About 400,000 members of the Afghan National Security Forces will be deployed across the country to ensure security for tomorrow’s vote, General Mohammad Zahir Azimi, a defense ministry spokesman, told reporters yesterday in Kabul.
The Taliban in a statement three days ago called for “nonstop” attacks on election day “so that the enemy is paralyzed and this process is aborted.” Fresh elections must be held if a presidential candidate dies before the declaration of election results, according to the constitution.

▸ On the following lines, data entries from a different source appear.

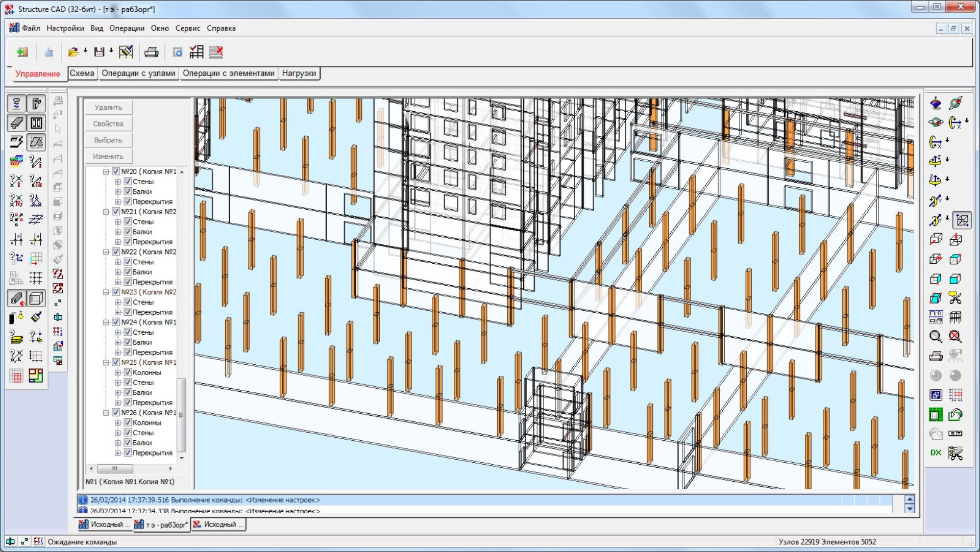
Task: Toggle the №22 group checkbox
Action: click(x=116, y=252)
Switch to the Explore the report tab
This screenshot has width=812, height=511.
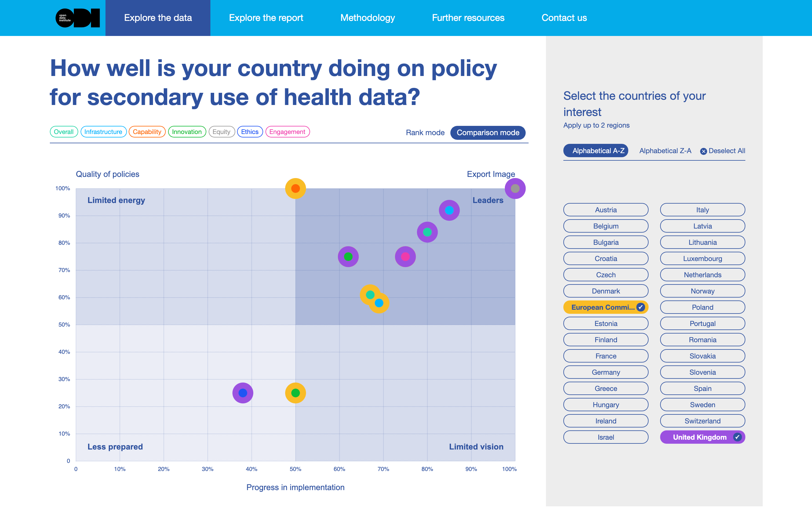tap(266, 18)
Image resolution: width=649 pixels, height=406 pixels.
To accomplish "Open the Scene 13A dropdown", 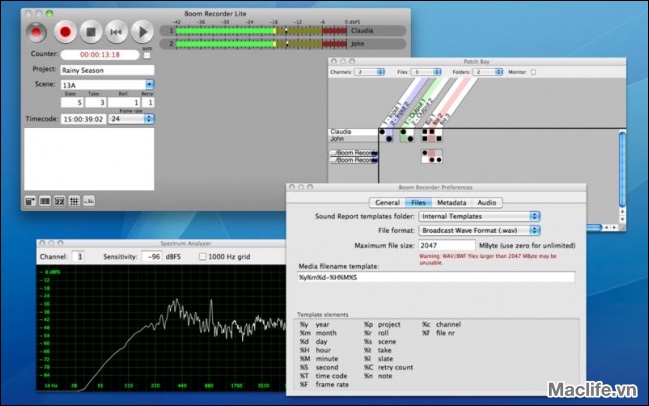I will (149, 86).
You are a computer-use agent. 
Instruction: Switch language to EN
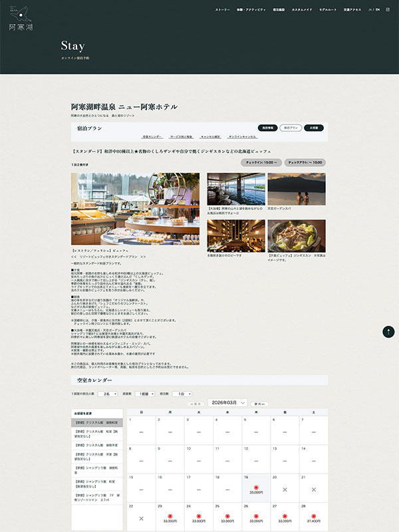click(x=378, y=10)
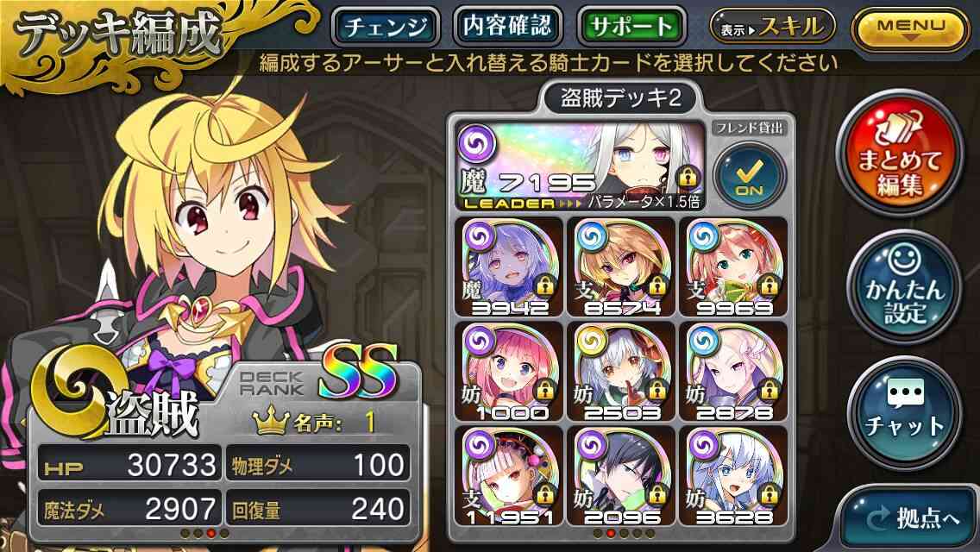Open the かんたん設定 easy setup button
The width and height of the screenshot is (980, 552).
904,287
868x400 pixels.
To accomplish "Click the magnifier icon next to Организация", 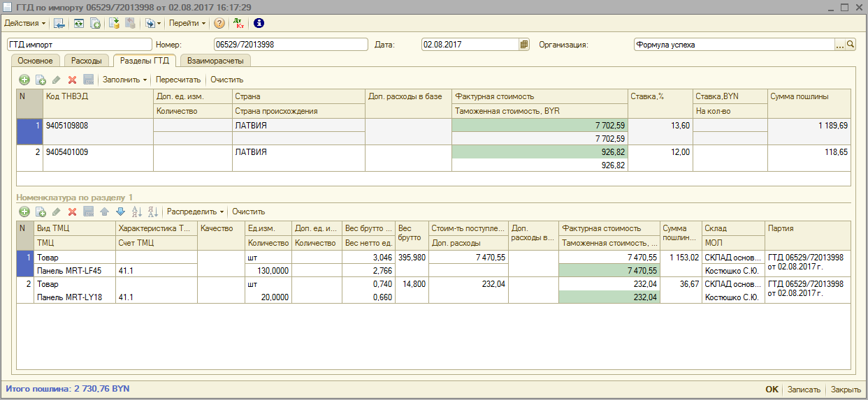I will click(x=851, y=45).
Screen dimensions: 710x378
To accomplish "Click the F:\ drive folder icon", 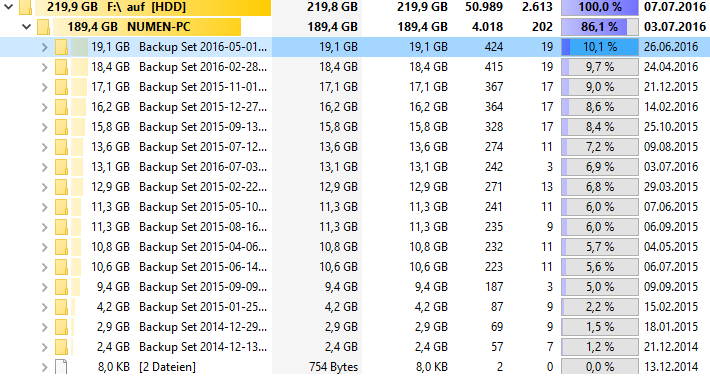I will click(x=25, y=7).
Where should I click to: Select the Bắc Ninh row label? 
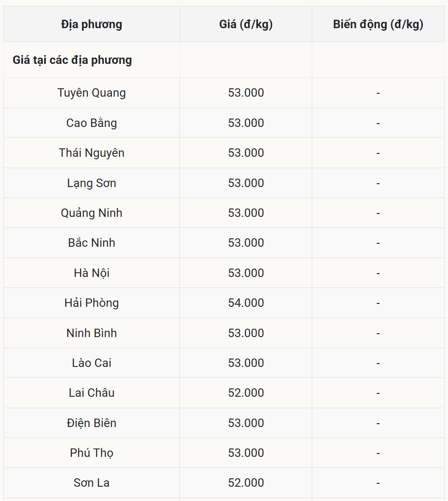click(92, 243)
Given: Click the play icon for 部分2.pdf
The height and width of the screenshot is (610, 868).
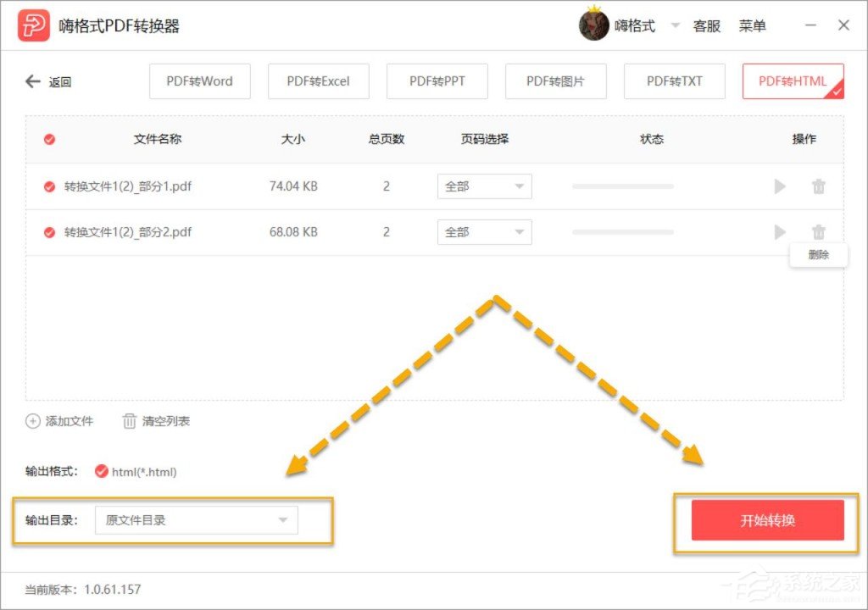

Polls will be open from 7:00 a.m. to 4:00 p.m., Marzia Siddiqi, a spokeswoman for the Independent Election Commission of Afghanistan, said by phone. Partial election results will start to be released from July 2 and final results are scheduled to be announced July 22.
“Afghan will again show another big defeat for Taliban through casting their votes in the ballots,” said Shukria Barekzai, a member of parliament. “The challenge for the government is how to safeguard the vote from fraud,” she said.
Abdullah won 45 percent of more than 7 million votes on April 5, with Ghani taking 32 percent. Turnout was double the previous presidential election in 2009. A runoff was necessary because no candidate took more than 50 percent of votes.
Abdullah and Ghani both have vowed to sign a security pact with the U.S. immediately after taking office. Karzai has delayed signing the deal, known as the Bilateral Security Agreement, which is needed to keep U.S. troops in the country beyond this year and secure billions of dollars in pledged aid.
President Barack Obama said last month that U.S. forces in Afghanistan will be reduced to 9,800 by the end of this year, with only a small security assistance force at the embassy by the end of 2016, when he will be preparing to leave office.
Ghani and Abdullah have picked up endorsements from other candidates after the first round and both say they are confident of winning the runoff. Abdullah received the backing of third-place finisher Zalmai Rassoul, whose vice presidential candidate is backing Ghani.
“We are confident that victory is ours,” Ghani said in a May 24 interview.
Abdullah, 53, is half Pashtun and half Tajik. As foreign minister under Karzai, he was a close aide to Northern Alliance commander Ahmad Shah Masood, an ethnic Tajik seen by many Afghans as a national hero who fought against Soviet occupiers in the 1980s and the Taliban in the 1990s.
Ghani is an ethnic Pashtun who served as Afghanistan’s finance minister from 2002-2004 and finished fourth in the 2009 election. He holds a doctorate in cultural anthropology from Columbia University in New York.
Pashtuns account for 42 percent of Afghanistan’s 32 million people, while Tajiks make up 27 percent, according to the CIA World Factbook. Uzbeks and Hazaras account for 9 percent and other groups comprise the rest.
“Ethnicity plays a critical role in determining the fate of a candidate,” Waliullah Rahmani, executive director of the Kabul Center for Strategic Studies, said in a phone interview. “Votes could be split among ethnic lines.”